HOLYOKE, Mass. – A Massachusetts teenager charged in connection with the bullying of a 15-year-old girl who committed suicide was placed on a curfew Tuesday after pleading not guilty to drunken driving.

Austin Renaud, 18, was arraigned in Holyoke District Court. Judge Mark Mason released him on personal recognizance with an 8 p.m. to 7 a.m. curfew and ordered him to avoid drugs and alcohol, enforced with random testing.

Renaud has pleaded not guilty to statutory rape in the bullying case.

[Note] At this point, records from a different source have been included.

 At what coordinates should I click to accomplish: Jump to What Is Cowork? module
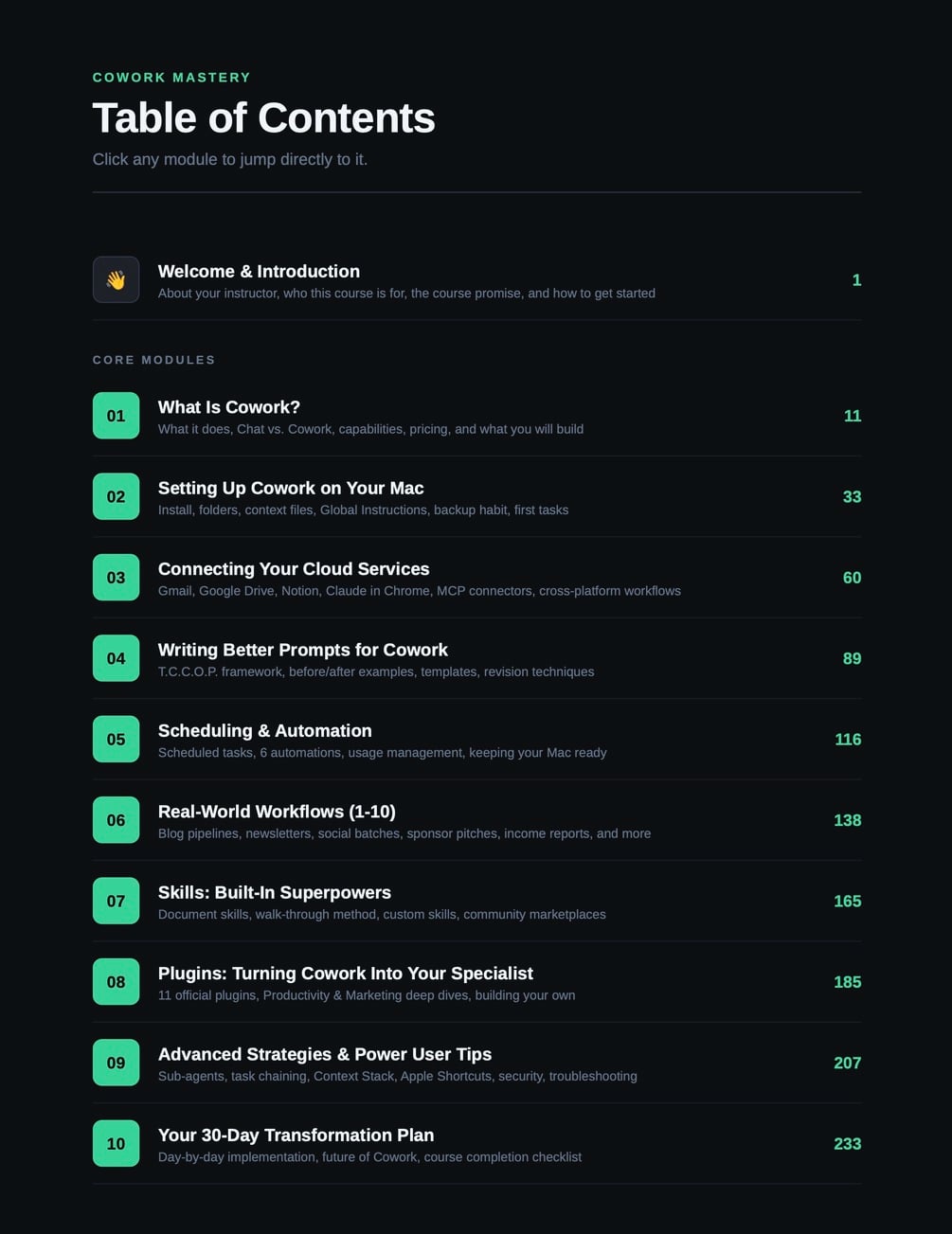coord(476,416)
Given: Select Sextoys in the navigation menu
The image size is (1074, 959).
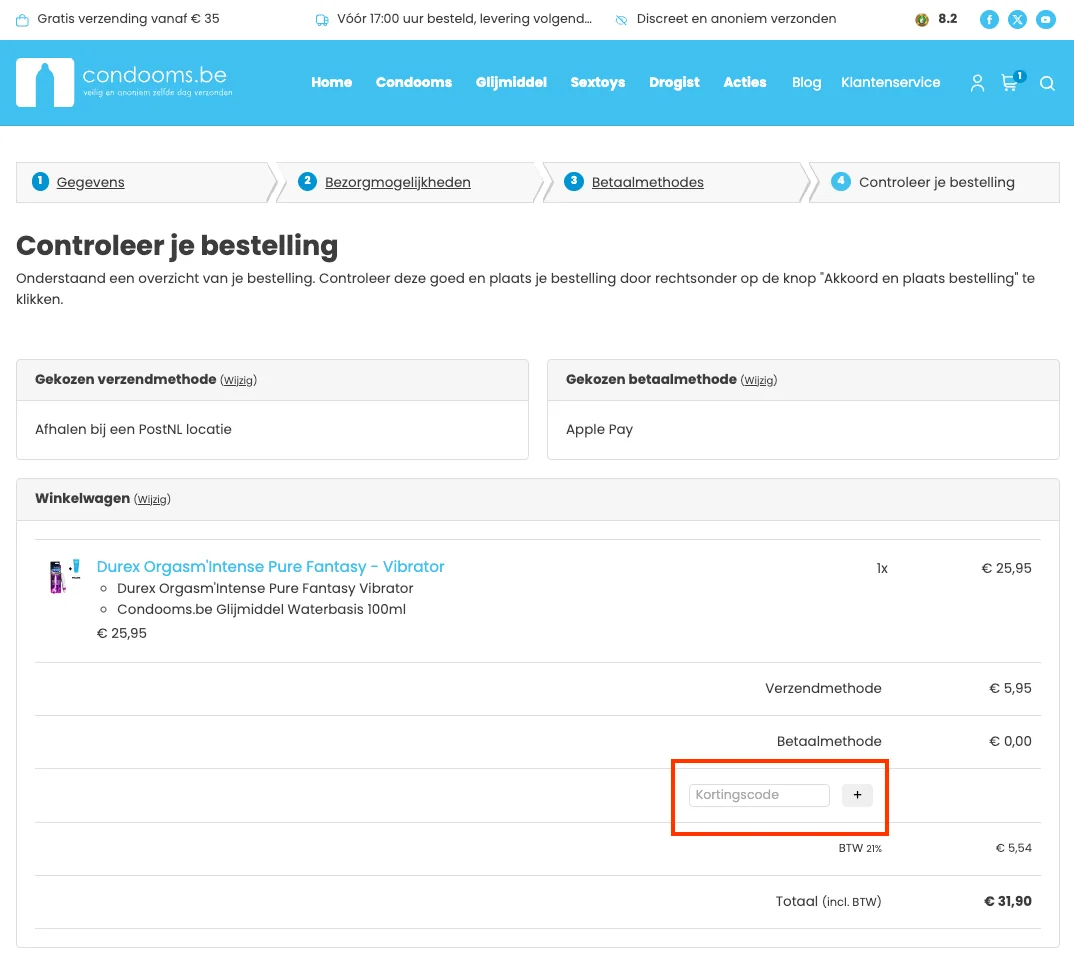Looking at the screenshot, I should (x=597, y=83).
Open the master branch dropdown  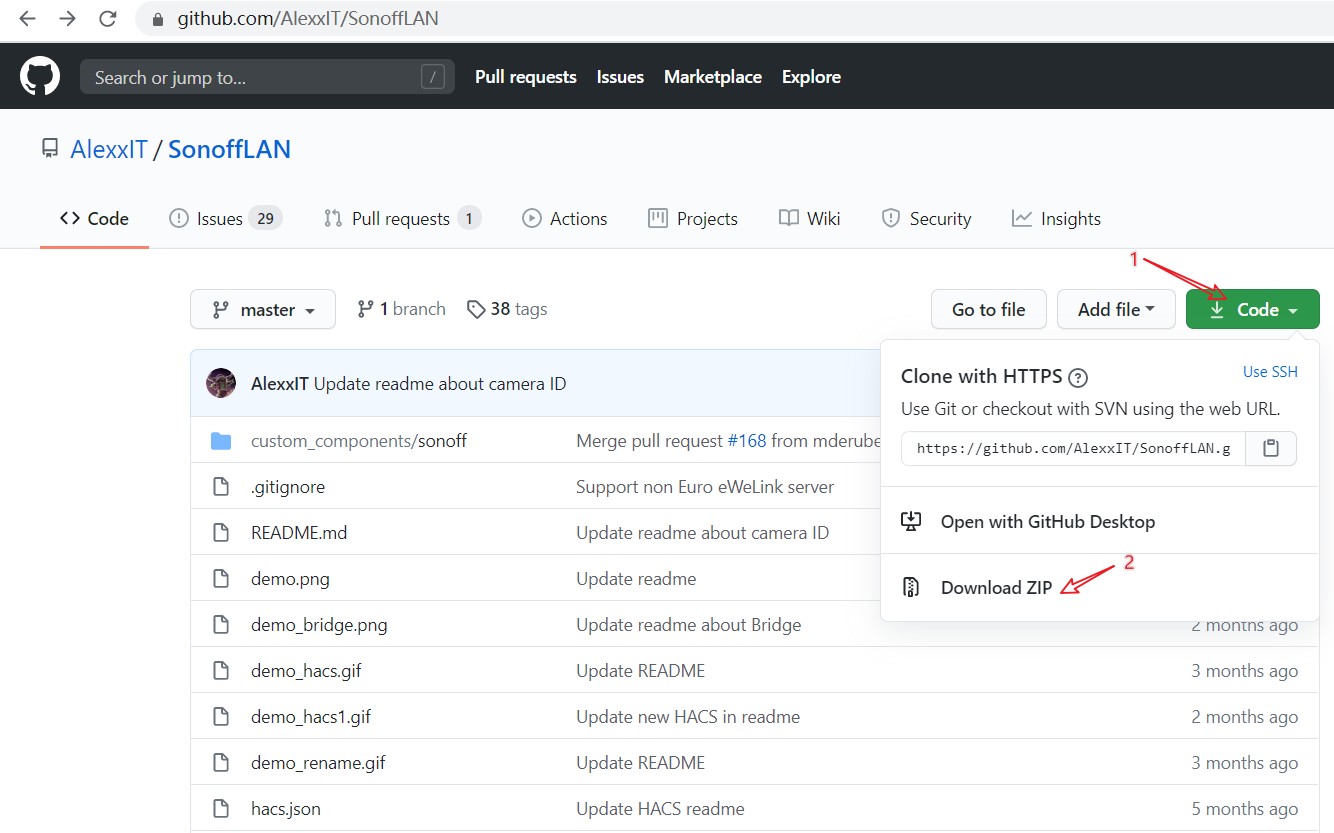(263, 310)
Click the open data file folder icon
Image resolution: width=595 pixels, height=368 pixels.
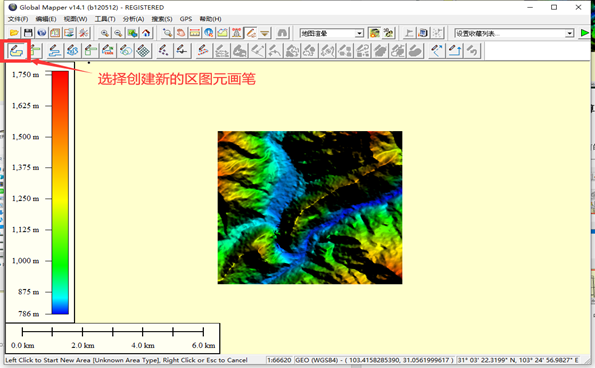[14, 33]
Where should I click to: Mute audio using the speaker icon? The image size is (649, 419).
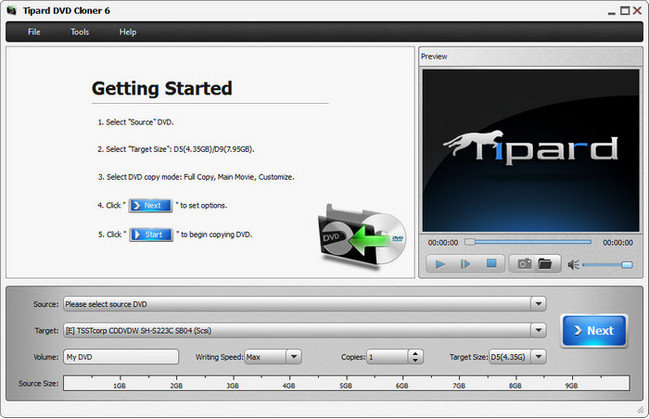[x=574, y=265]
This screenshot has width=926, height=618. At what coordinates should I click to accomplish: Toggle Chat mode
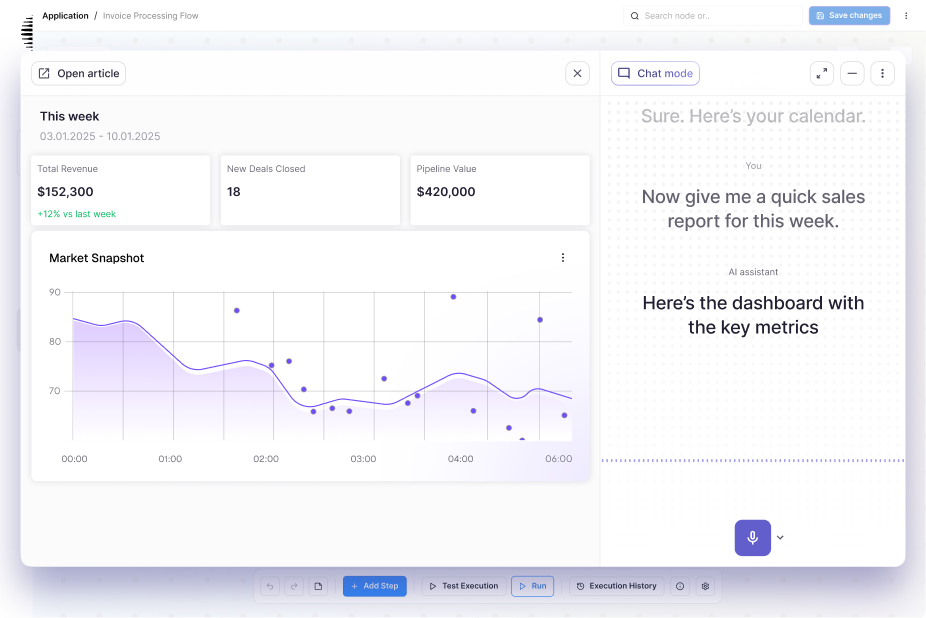(x=655, y=73)
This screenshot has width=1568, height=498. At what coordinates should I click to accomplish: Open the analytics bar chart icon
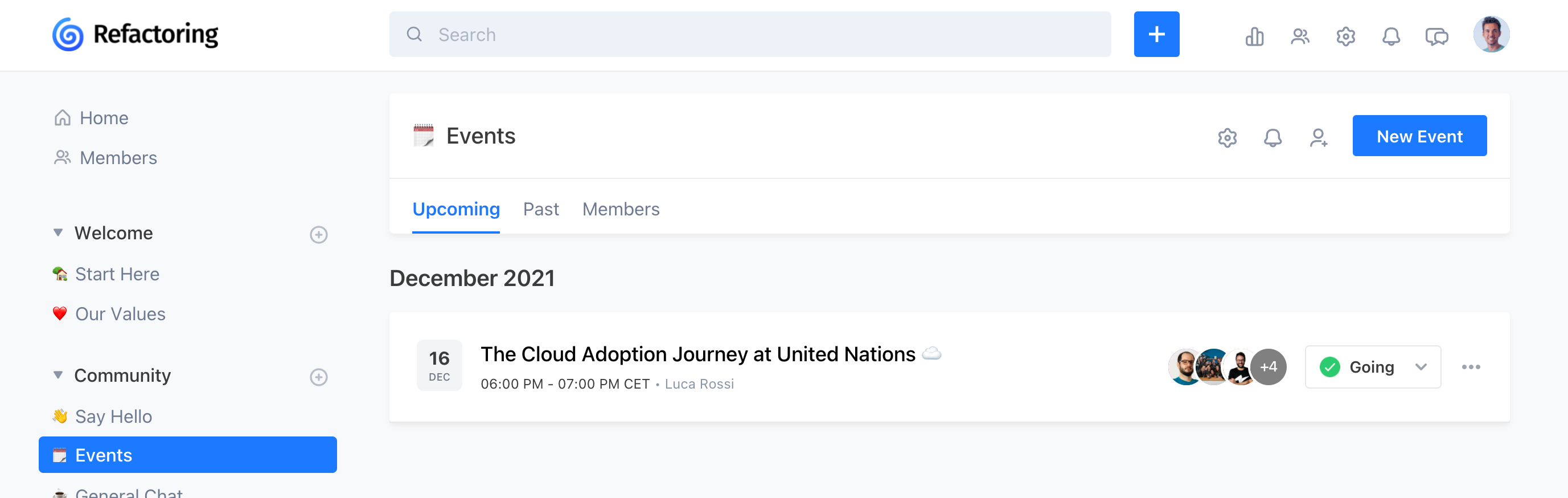pos(1254,35)
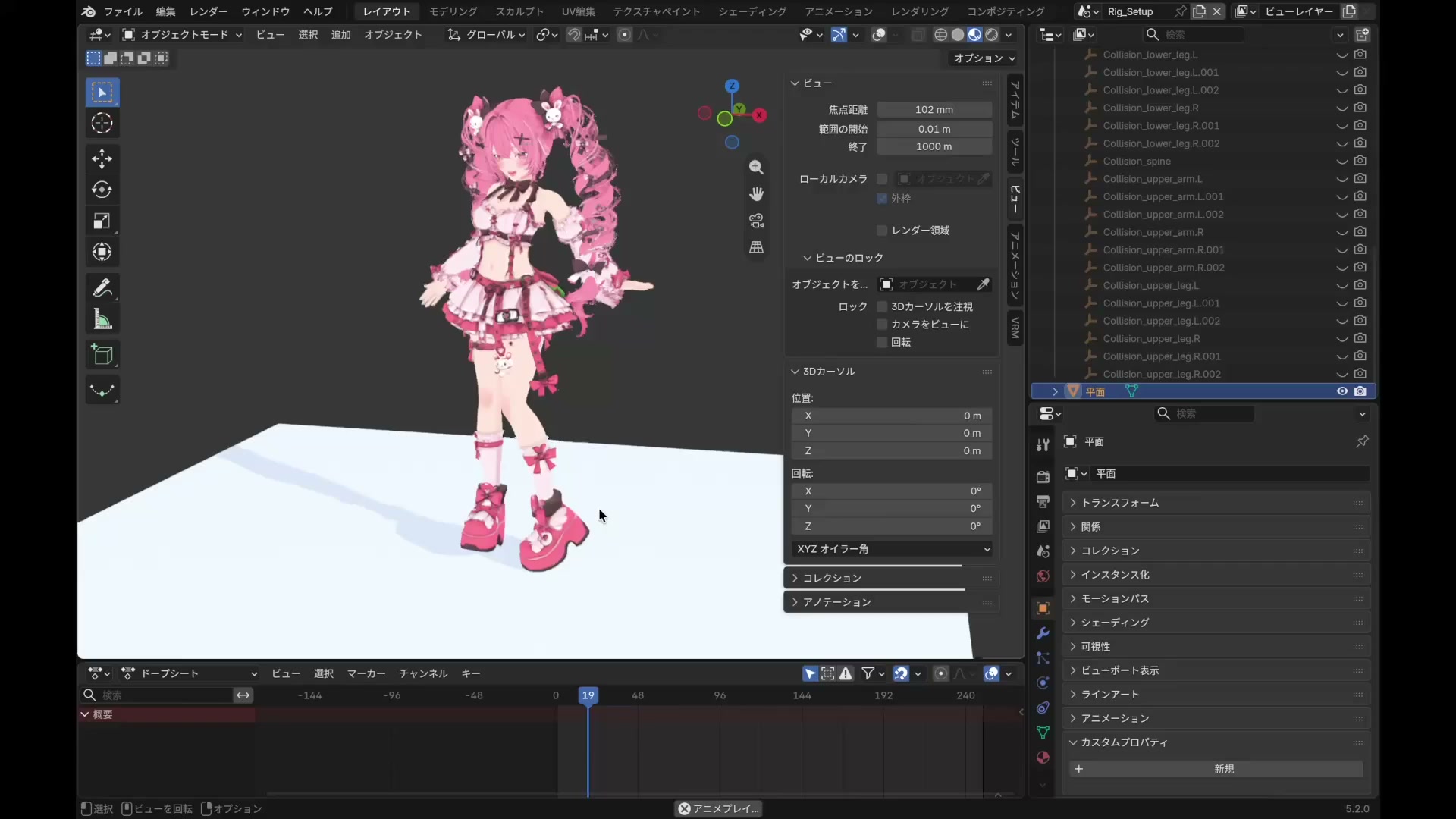Hide 平面 object with eye icon

[1341, 391]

Five other teens have pleaded not guilty to various charges in what prosecutors said was the “unrelenting” bullying of Phoebe Prince at South Hadley High School.

After Tuesday’s hearing, Renaud’s lawyer, Terrence Dunphy, was asked by a reporter how difficult the legal troubles have been on his client.

“Being indicted or being charged with crimes is the worst experience you could probably have and for a young kid his age, it’s not good,” he said.

Dunphy was asked if Renaud was shocked by the media attention. “I don’t think he’s shocked by it,” he said. “He’s sort of amazed by the amount of publicity and attention it’s garnered throughout the world.”

The publicity surrounding the bullying case came up after he was stopped by police early Sunday morning.

Officer Kristin Leary, a former South Hadley officer, asked Renaud why his name sounded familiar. In the arrest report, she said he told her “his name is all over the paper for another incident.”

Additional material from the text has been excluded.